::: DATASET CONTENT :::

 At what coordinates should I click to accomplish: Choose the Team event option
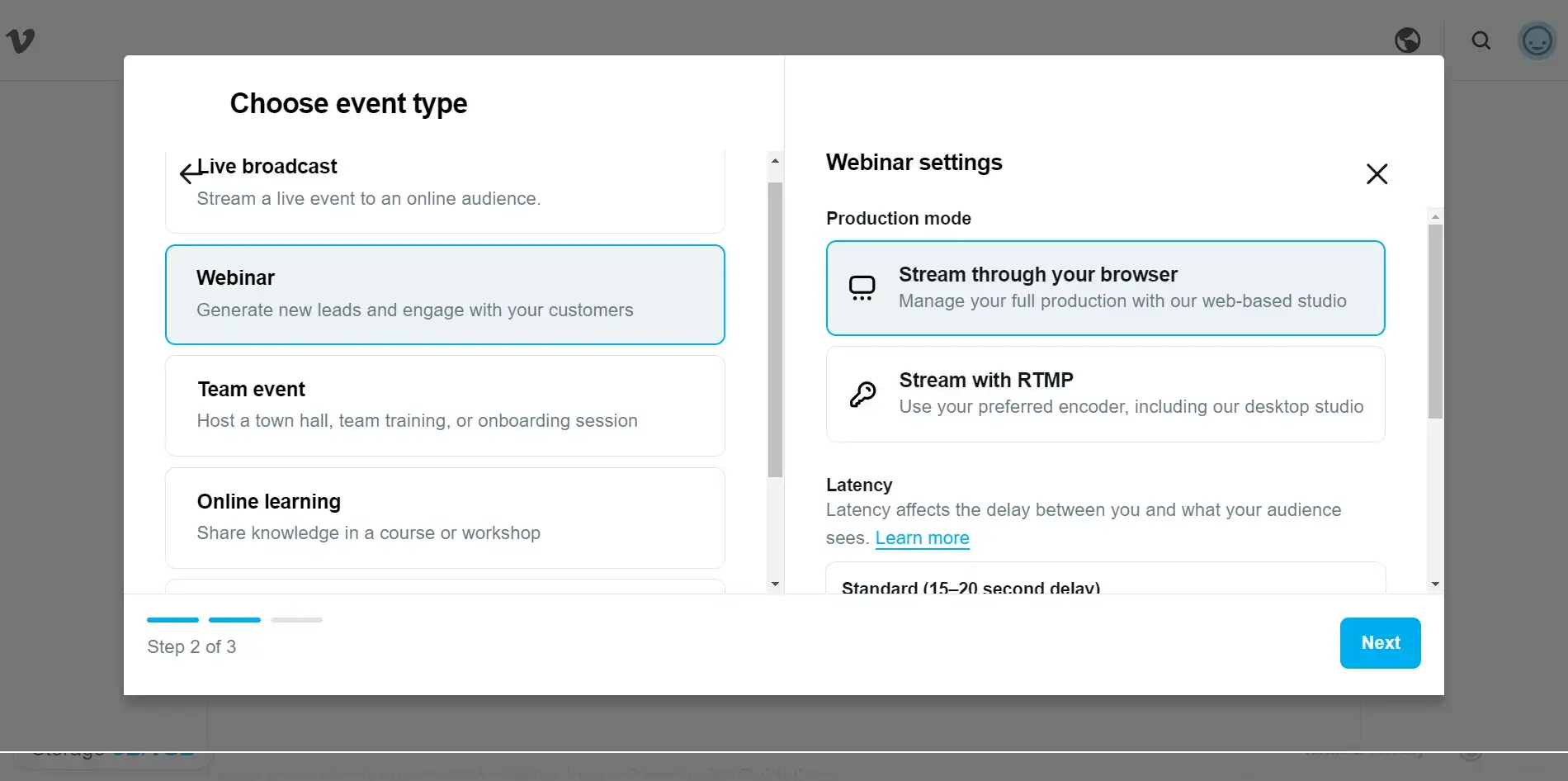point(445,405)
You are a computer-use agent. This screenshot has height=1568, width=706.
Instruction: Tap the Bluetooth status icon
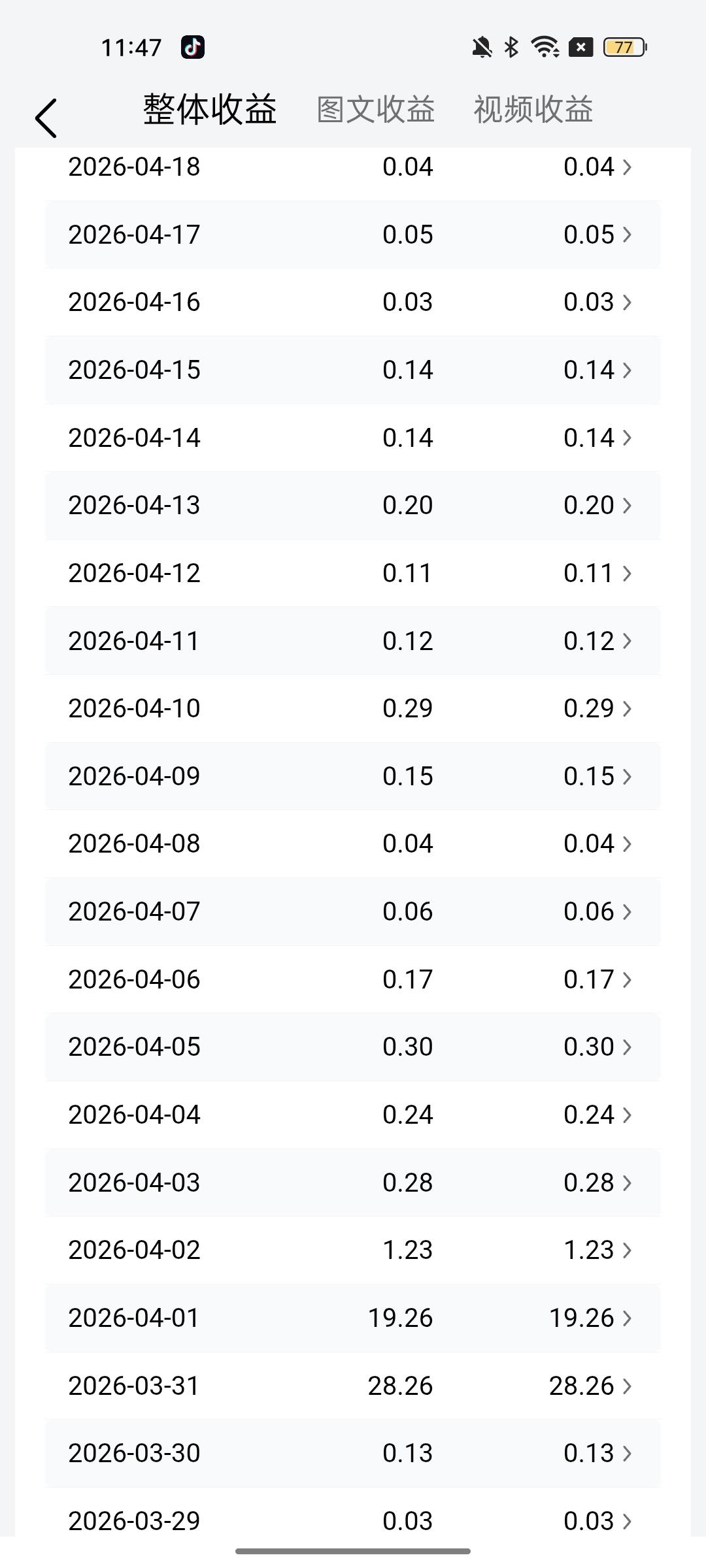tap(512, 47)
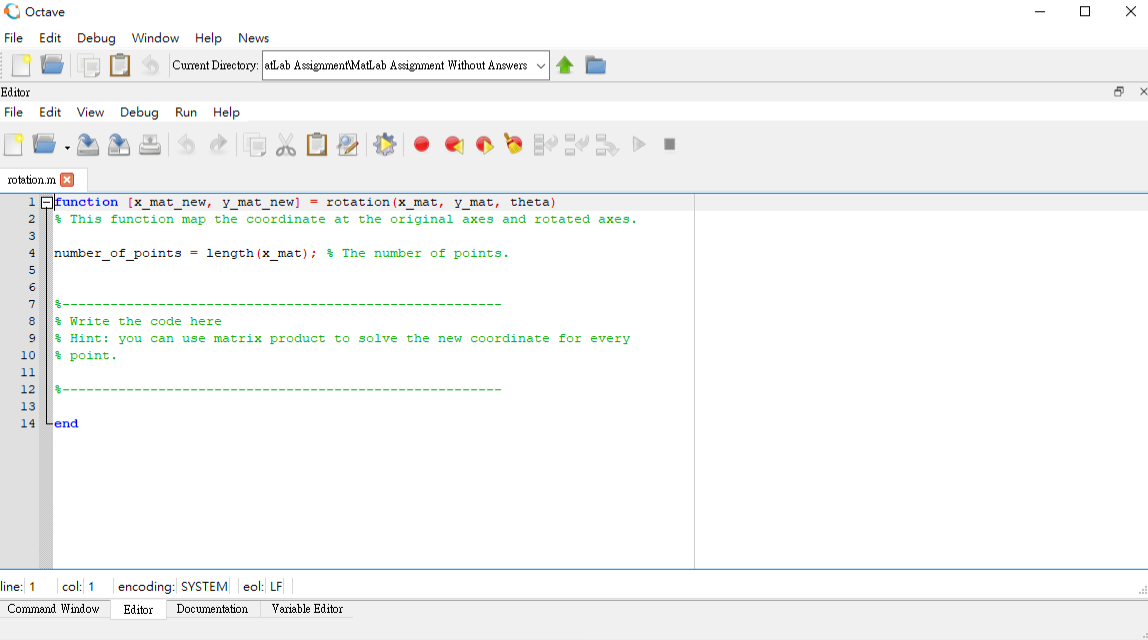The width and height of the screenshot is (1148, 640).
Task: Expand the Current Directory dropdown
Action: point(540,65)
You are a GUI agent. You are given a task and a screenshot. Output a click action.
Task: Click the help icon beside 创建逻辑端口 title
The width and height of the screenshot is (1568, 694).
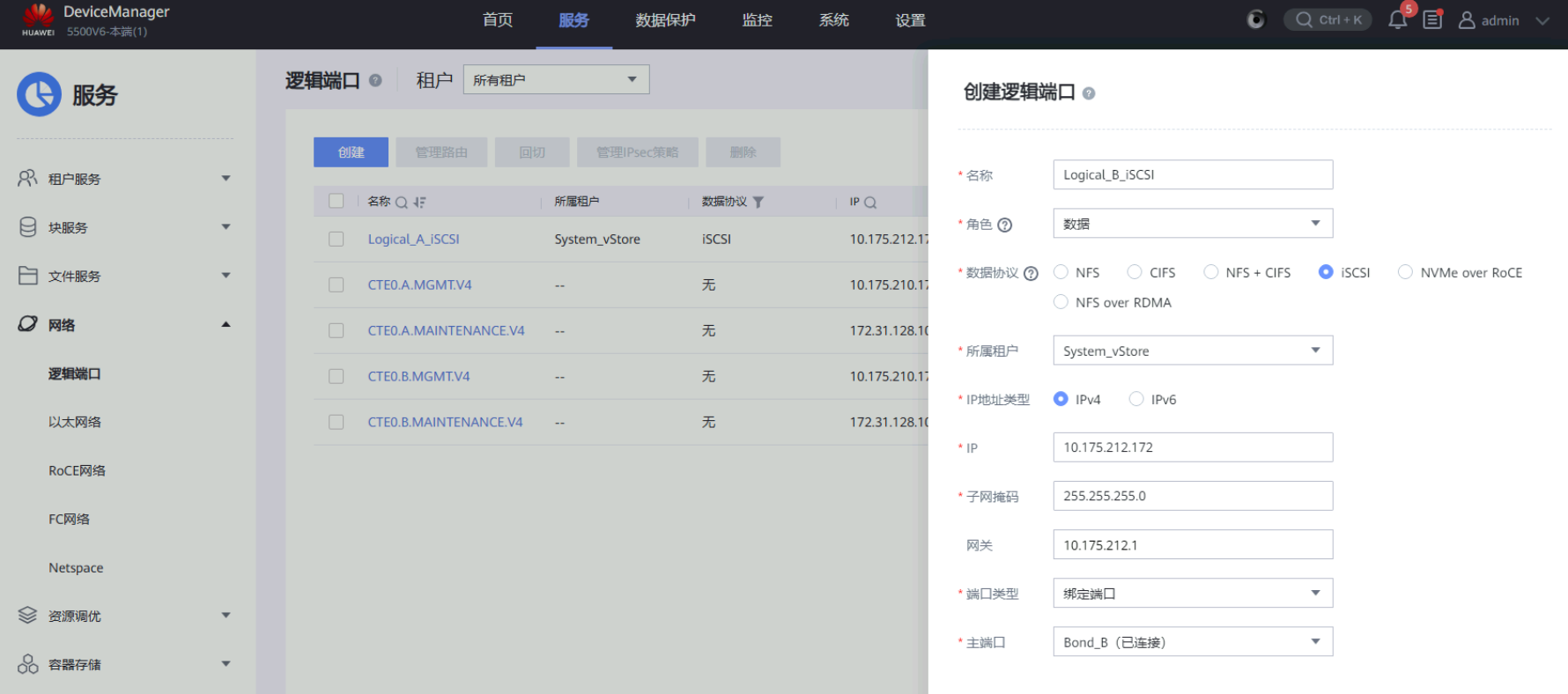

:::

THE TASK => Search the listing for the string "agent". Copy each line where it turns up.

THE ANSWER =>
You are a computer-use agent. This screenshot has height=1568, width=706.
You are a GUI agent. You are given a task and a screenshot. Output a click action.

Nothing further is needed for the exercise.